**Arbeitsanweisungen:**
1 > Fassen Sie den Textauszug in zwei Sätzen zusammen.
2 > Schreiben Sie aus dem Textauszug den Abschnitt ab, der mit „Kundenärger mit der“ beginnt und bis einschließlich „im gesamten Bundesgebiet.“ reicht.

**Textauszug:**
Fahrgäste im Zug fuhren unfreiwillig elf Kilometer
weiter zur nächsten Station Güsen, wo
sie den Zug endlich verlassen konnten. Die
Fahrgäste auf dem Bahnsteig warteten eine
Stunde und neun Minuten, um in den nächsten
Zug einsteigen zu können. Zwar hat sich die
DB in Halle für den Ärger entschuldigt und für
kostenlose Weiterfahrt der betroffenen Fahrgäste
gesorgt. Hätte der Lokführer vor der
Abfahrt des Zuges einen Blick entlang des
Bahnsteiges geworfen, wäre der Ärger vermieden
worden.
Kundenärger mit der automatischen Türschließung
beim schaffnerlosen Betrieb sind
leider keine Einzelfälle, die medienwirksam
besonders aufgepuscht werden. Sie passieren
täglich und im gesamten Bundesgebiet.
Zumeist beobachtet man „nur" Koffer und
Fahrräder, die allein im anfahrenden Zug sind,
während die Fahrgäste auf dem Bahnsteig
vor der sich automatisch schließenden Tür
stehen. Ärgerlich wird es vor allem da, wo die
Züge nicht im dichten S-Bahn-ähnlichen Abstand
fahren, sondern zwei Stunden oder noch
länger auf die nächste Fahrgelegenheit gewartet
werden muss, die letzte Fahrt des Tages
entwischt oder Anschlüsse verloren gehen.
Auch ohne Presseecho spricht sich das
Dilemma mit den Türen beim Bahnfahren vor
Ort schnell herum. Manch betroffener Kunde
kehrt dem Verkehrsträger „Schiene" den
Rücken.

**Vorliegende Daten:**

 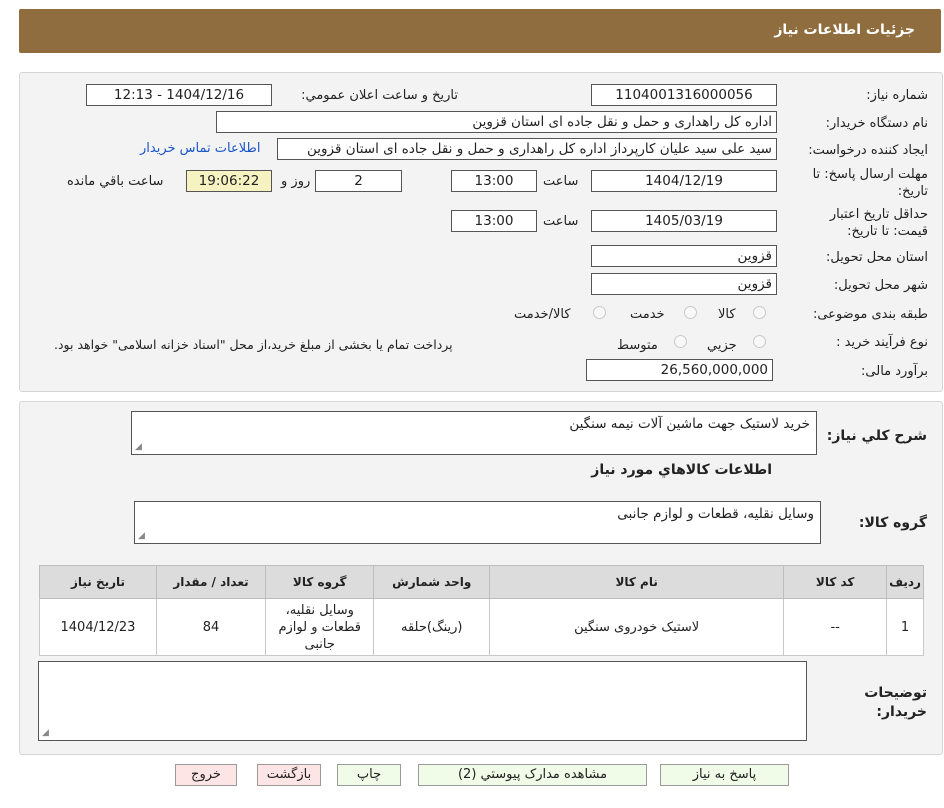 I want to click on requester-label: ايجاد کننده درخواست:, so click(x=868, y=150).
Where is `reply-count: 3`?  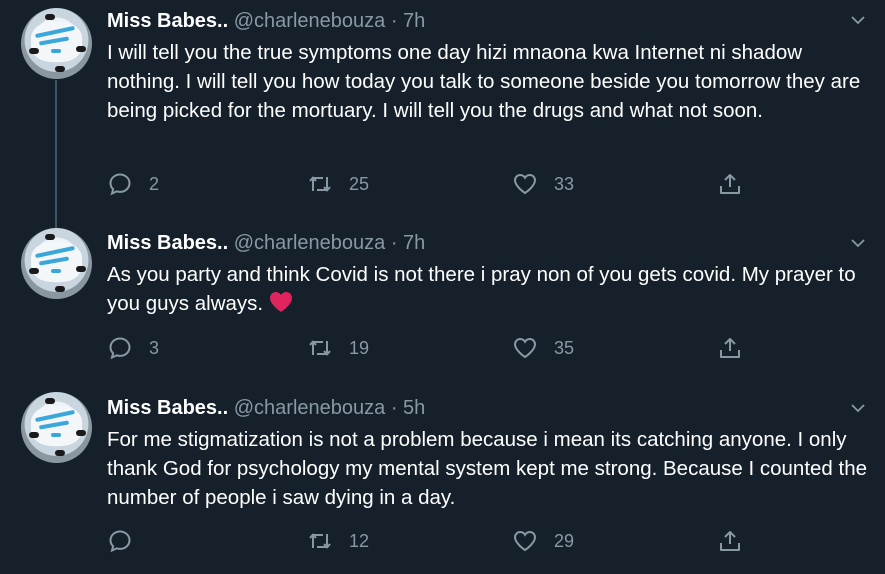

**Lösungen:**
1 > Im geschilderten Fall fuhren Fahrgäste im Zug unfreiwillig elf Kilometer bis Güsen weiter, während die Wartenden auf dem Bahnsteig eine Stunde und neun Minuten auf den nächsten Zug warten mussten, was ein Blick des Lokführers entlang des Bahnsteigs vor der Abfahrt verhindert hätte. Solcher Ärger mit der automatischen Türschließung im schaffnerlosen Betrieb kommt täglich im gesamten Bundesgebiet vor, wiegt besonders schwer, wo Züge nur selten fahren, und bringt manche Kunden dazu, der Schiene den Rücken zu kehren.

2 >
Kundenärger mit der automatischen Türschließung
beim schaffnerlosen Betrieb sind
leider keine Einzelfälle, die medienwirksam
besonders aufgepuscht werden. Sie passieren
täglich und im gesamten Bundesgebiet.